Sito, pedagang kue pukis di Jakarta, mengaku setiap hari pembeli kudapan nusantara khas Surabaya yang dibuatnya selalu ramai.
“Alhamdulillah, ramai pembeli tiap harinya. Dagangan kue pukis saya selalu habis dalam hitungan jam,” ujar Sito, kepada Cendana News, saat ditemui di tempat mangkalnya di Jalan Kayu Manis, Condet, Jakarta Timur, Sabtu (14/7/2021).
Menurutnya, Indonesia memang sangat terkenal dengan beragam kuliner lezat dari berbagai daerah. Kue pukis juga banyak disajikan di setiap provinsi, termasuk di Surabaya dengan ciri khasnya yang tak kalah lezat.
“Teksturnya lembut, rasa perpaduan roti kukus dan apem, empuk dan gurih. Cita rasa inilah yang membuat pembeli ketagihan,” ujar pria kelahiran 45 tahun ini.

Disebutkan dia, adonan kue pukis ini berbahan dasar tepung terigu, santan, kuning telur ayam, gula pasir, garam, dan ragi untuk pengembang.

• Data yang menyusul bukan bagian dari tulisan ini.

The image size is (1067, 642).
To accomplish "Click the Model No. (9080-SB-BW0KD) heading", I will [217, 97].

Cara membuatnya, pertama santan kelapa direbus matang dengan terus diaduk agar gumpalannya tidak pecah. Setelah santan matang, diamkan hingga dingin. Kemudian tuangkan santan dingin itu ke dalam wadah yang berisi tepung terigu, gula pasir, kuning telur ayam, garam, dan ragi. Lalu, aduk hingga rata dan beri vanili untuk pewanginya.
“Nah setelah adonan merata, ambil sebagian lalu kasih coklat bubuk untuk pulasan bagian atas kue pukisnya saat dibakar,” urainya.

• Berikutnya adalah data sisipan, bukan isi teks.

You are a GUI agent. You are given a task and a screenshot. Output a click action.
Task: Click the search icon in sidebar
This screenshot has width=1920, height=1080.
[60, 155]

Proses selanjutnya, panaskan cetakan kue hingga panas. Lalu, masukkan adonan ke dalam cetakan berbentuk cekung dan lebar itu.

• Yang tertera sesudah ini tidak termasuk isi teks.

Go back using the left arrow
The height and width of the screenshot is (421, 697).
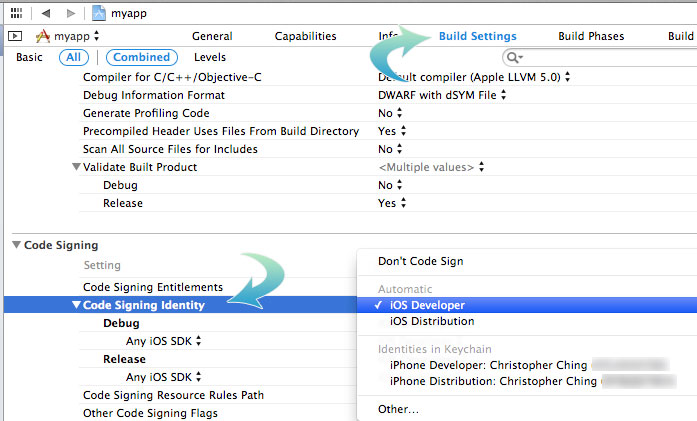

Dalam kondisi kue pukis setengah matang, taburkan adonan coklat di atasnya. Namun, kata dia bisa juga tanpa ditaburi adonan warna coklat.
“Saat membakar adonan kue pukis ini, harus dengan api kecil biar matangnya merata dan tampilan warna juga bagus,” imbuhnya.
Menurutnya, warna kuning yang tampak pada kue tersebut bukanlah zat perwarna, tapi kuning telur. Makin banyak kuning telur tanpa putih telur, maka hasil kue pukis lebih bagus dengan menambah empuk dan gurih rasa kuenya.
Satu biji kue pukis ini dihargai Rp2.000. Sito pun sangat bersyukur, karena selain banyak pembeli yang datang langsung ke tempat mangkalnya, dia juga kerap menerima pesanan dari pelanggannya untuk sajian berbagai acara. Seperti arisan keluarga dan hajatan.
“Alhamdulillah banyak pesanan juga, kadang mereka minta tampilan atas kue pukisnya dikombinasikan pakai keju atau meses. Tentu harganya jadi bukan Rp2.000 ya, tapi mereka tak masalah, yang penting cita rasa tetap lezat,” ujar Sito.
Endar (29), salah satu penyuka kue pukis mengaku hampir seminggu tiga kali membeli kue tradisional khas Surabaya ini. Ia mengaku kerap membeli kue pukis ini untuk disantap bersama keluarganya, terutama anaknya sangat menyukai kudapan ini.
“Tekstur kue pukis ini sangat lembut dan gurih saat disantap, dan anak saya suka banget kue ini, sering minta dibelikan,” ujar Endar, kepada Cendana News, Sabtu (14/7/2021).